LNG importation should be considered, think tank says.

DOE eyes 200 MW LNG plant for Emergency Power source

The Philippines is “in dire need” to import supplies of liquefied natural gas in the country as Malampaya project’s output is approaching depletion, according to Fitch Solutions.

Currently, the Philippines’ only source of natural gas is the Malampaya field. 15 percent of domestic electricity generation comes from the Malampaya, but the field is “rapidly declining [and] is widely expected to be depleted latest by 2027.”

The Department of Energy (DOE) is taking time to find alternative indigenous sources, while showing resistance to extending the Malampaya consortium’s service contract.

Malampaya field operator Shell Philippines Exploration B.V. (SPEX) earlier applied for an extension to their contract on Malampaya and is waiting for the DOE’s approval. 

“The request for extension was submitted and it’s something for the government to decide. I think it was in late 2018, informing the DOE about our interest in having SC 38 extended,” SPEX managing counsel Kiril Caral was quoted in a Philippine Star report.

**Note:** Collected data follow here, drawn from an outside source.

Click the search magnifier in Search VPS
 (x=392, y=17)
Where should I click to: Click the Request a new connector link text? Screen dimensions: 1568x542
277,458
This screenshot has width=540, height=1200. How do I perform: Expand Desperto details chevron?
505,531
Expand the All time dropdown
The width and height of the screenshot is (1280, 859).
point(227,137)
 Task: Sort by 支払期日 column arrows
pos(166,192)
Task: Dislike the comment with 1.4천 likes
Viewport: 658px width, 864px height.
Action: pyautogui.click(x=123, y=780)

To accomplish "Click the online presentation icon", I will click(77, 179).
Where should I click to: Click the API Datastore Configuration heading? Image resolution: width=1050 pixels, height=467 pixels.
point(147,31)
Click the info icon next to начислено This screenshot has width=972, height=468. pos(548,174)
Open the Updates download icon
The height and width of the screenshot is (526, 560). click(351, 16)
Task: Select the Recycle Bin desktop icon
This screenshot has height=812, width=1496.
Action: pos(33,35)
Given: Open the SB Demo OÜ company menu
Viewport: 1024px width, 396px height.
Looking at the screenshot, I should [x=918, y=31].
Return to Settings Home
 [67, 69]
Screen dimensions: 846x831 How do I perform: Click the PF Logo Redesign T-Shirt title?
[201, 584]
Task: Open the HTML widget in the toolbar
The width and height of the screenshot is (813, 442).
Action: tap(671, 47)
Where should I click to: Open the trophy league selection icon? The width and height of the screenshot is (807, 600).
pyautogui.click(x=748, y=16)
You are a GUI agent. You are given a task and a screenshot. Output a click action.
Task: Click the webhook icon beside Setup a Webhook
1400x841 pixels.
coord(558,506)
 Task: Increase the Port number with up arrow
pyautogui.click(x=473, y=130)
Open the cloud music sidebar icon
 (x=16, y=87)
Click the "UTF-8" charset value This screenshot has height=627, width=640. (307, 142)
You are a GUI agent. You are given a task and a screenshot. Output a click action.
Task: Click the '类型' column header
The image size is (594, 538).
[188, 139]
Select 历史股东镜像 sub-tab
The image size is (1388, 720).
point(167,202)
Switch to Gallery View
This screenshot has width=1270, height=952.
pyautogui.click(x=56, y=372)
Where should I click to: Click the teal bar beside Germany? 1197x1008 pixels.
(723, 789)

Meanwhile, Philippine National Oil Company- Exploration Corporation (PNOC-EC) earlier mentioned its intentions of continuing the Malampaya project without its present partners.

Fitch Solutions also noted that LNG prices should be low despite increasing output, particularly from the United States and Russia.

“From a price standpoint, the next few years is likely to prove an opportune time for the Philippines to commence LNG imports,” Fitch Solutions was quoted in a Philippine Daily Inquirer report.

“The Philippines has yet to enter into any LNG supply contracts for its terminals, and as such, will prove an attractive market for the growing legion of LNG suppliers globally,” it said.